* Required work
Each of the entries below should be written out exactly as it reads.

* Saved data entries
____

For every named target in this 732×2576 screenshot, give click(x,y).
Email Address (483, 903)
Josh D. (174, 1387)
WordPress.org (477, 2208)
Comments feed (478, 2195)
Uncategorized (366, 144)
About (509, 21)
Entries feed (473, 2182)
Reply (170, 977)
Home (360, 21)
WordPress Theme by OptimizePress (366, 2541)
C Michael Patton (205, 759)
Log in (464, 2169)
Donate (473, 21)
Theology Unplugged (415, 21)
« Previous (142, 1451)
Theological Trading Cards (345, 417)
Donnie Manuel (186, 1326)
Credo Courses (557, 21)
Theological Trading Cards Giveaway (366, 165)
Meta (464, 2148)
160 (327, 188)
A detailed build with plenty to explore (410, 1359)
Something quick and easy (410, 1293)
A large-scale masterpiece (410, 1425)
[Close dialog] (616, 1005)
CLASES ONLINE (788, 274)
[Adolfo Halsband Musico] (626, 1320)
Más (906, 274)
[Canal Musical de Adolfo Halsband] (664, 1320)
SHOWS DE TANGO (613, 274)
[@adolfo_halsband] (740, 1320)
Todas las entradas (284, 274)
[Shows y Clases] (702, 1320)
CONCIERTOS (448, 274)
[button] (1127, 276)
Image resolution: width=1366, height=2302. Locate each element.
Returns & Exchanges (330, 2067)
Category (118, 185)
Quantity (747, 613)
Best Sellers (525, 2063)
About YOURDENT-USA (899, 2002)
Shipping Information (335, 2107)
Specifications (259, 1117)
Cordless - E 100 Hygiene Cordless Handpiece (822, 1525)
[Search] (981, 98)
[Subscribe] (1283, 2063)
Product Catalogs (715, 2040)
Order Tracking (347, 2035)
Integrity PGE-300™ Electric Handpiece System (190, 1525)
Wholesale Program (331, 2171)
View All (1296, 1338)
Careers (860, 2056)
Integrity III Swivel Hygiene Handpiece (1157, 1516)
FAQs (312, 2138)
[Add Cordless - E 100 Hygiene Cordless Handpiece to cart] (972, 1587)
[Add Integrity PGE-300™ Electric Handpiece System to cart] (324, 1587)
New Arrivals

____

* Solved problem
For every named target in this 732×2576 screenshot, give click(x,y).
Email Address (483, 903)
Josh D. (174, 1387)
WordPress.org (477, 2208)
Comments feed (478, 2195)
Uncategorized (366, 144)
About (509, 21)
Entries feed (473, 2182)
Reply (170, 977)
Home (360, 21)
WordPress Theme by OptimizePress (366, 2541)
C Michael Patton (205, 759)
Log in (464, 2169)
Donate (473, 21)
Theology Unplugged (415, 21)
« Previous (142, 1451)
Theological Trading Cards (345, 417)
Donnie Manuel (186, 1326)
Credo Courses (557, 21)
Theological Trading Cards Giveaway (366, 165)
Meta (464, 2148)
160 (327, 188)
A detailed build with plenty to explore (410, 1359)
Something quick and easy (410, 1293)
A large-scale masterpiece (410, 1425)
[Close dialog] (616, 1005)
CLASES ONLINE (788, 274)
[Adolfo Halsband Musico] (626, 1320)
Más (906, 274)
[Canal Musical de Adolfo Halsband] (664, 1320)
SHOWS DE TANGO (613, 274)
[@adolfo_halsband] (740, 1320)
Todas las entradas (284, 274)
[Shows y Clases] (702, 1320)
CONCIERTOS (448, 274)
[button] (1127, 276)
Image resolution: width=1366, height=2302. Locate each element.
Returns & Exchanges (330, 2067)
Category (118, 185)
Quantity (747, 613)
Best Sellers (525, 2063)
About YOURDENT-USA (899, 2002)
Shipping Information (335, 2107)
Specifications (259, 1117)
Cordless - E 100 Hygiene Cordless Handpiece (822, 1525)
[Search] (981, 98)
[Subscribe] (1283, 2063)
Product Catalogs (715, 2040)
Order Tracking (347, 2035)
Integrity PGE-300™ Electric Handpiece System (190, 1525)
Wholesale Program (331, 2171)
View All (1296, 1338)
Careers (860, 2056)
Integrity III Swivel Hygiene Handpiece (1157, 1516)
FAQs (312, 2138)
[Add Cordless - E 100 Hygiene Cordless Handpiece to cart] (972, 1587)
[Add Integrity PGE-300™ Electric Handpiece System to cart] (324, 1587)
New Arrivals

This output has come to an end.